**TEXTE DE LA PAGE**
··········
Dossier : IMM-5608-09

Référence : 2010 CF 601

Montréal (Québec), le 3 juin 2010

En présence de monsieur le juge Shore

 

ENTRE :

BALWANT SINGH

demandeur

et

 

LE MINISTRE DE LA CITOYENNETÉ

ET DE L’IMMIGRATION

défendeur

 

 

MOTIFS DU JUGEMENT ET JUGEMENT

 

I.  Aperçu

[1]               À moins d’une preuve contraire, il est raisonnable de conclure qu’un demandeur a une possibilité de refuge intérieur.

Un demandeur a une possibilité de refuge intérieur sauf s’il peut démontrer, selon la prépondérance des probabilités, un risque sérieux d’être persécuté en tout lieu de son pays d’origine. 

 

[2]               Dans la décision récente Jakhu c. Canada (Ministre de la citoyenneté et de l’immigration), 2009 CF 159, [2009] A.C.F. no 203 (QL), le juge Yves de Montigny a écrit :

[26]      L’avocat du demandeur a aussi reproché à l’agent d’avoir erronément interprété les documents objectifs sur la situation du pays et conclu que la situation des sikhs en Inde s’était améliorée au cours des dix à quinze dernières années. Le demandeur, se fondant en grande partie sur des éléments de preuve périmés, allègue que la situation en Inde est plus sombre que le portrait qu’en a dressé l’agent. Une fois de plus, une lecture attentive de ces documents, en particulier le rapport du Département d’État des États‑Unis sur les pratiques en matière de droits de la personne et la Operational Guidance Note du ministère de l’Intérieur du Royaume‑Uni pour l’année 2007, m’a convaincu que l’analyse de la situation faite par l’agent est juste, équilibrée et qu’elle est le reflet de la situation actuelle des sikhs en Inde. Bien entendu, l’agent n’a pas méconnu les manquements aux droits de la personne en Inde; par exemple, il a noté qu’Amnistie Internationale a conclu qu’on signale régulièrement les cas de torture et de violence lors de détentions par la police. L’agent a aussi rapporté que certains groupes de défense des droits de la personne disent que la NHRC est handicapée par de nombreuses faiblesses organisationnelles et juridiques. Toutefois, l’agent a conclu que dans l’ensemble, les sikhs pouvaient trouver une protection en Inde, que les allégeances des membres ordinaires (contrairement aux militants de première ligne) du parti Akali Dal ne les exposaient généralement pas à un risque et que les sikhs pouvaient se réinstaller n’importe où en Inde. Bien que l’avocat du demandeur puisse ne pas être d’accord avec une telle conclusion, elle est étayée par la preuve qui a été présentée à l’agent et qu’il a sans doute examinée comme cela ressort clairement des nombreuses références qu’il y a faites. [Non souligné dans l’original.]

 

II. Procédure judiciaire

[3]               Il s'agit d'une demande de contrôle judiciaire d'une décision rendue le 30 septembre 2009, dans laquelle la Section de la protection des réfugiés (SPR) de la Commission de l'immigration et du statut de réfugié a conclu que le demandeur n'était ni un réfugié au sens de la Convention ni une personne à protéger.
··········
**MATÉRIEL RECUEILLI**
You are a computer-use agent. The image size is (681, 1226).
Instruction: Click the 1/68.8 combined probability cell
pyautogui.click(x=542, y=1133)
··········
**OBJET DE LA TÂCHE**
Reprenez mot pour mot, dans le jugement ci-dessus, le passage qui va de « [1]               À moins » jusqu'à « son pays d’origine. ».

**RÉPONSE FINALE**
[1]               À moins d’une preuve contraire, il est raisonnable de conclure qu’un demandeur a une possibilité de refuge intérieur.

Un demandeur a une possibilité de refuge intérieur sauf s’il peut démontrer, selon la prépondérance des probabilités, un risque sérieux d’être persécuté en tout lieu de son pays d’origine.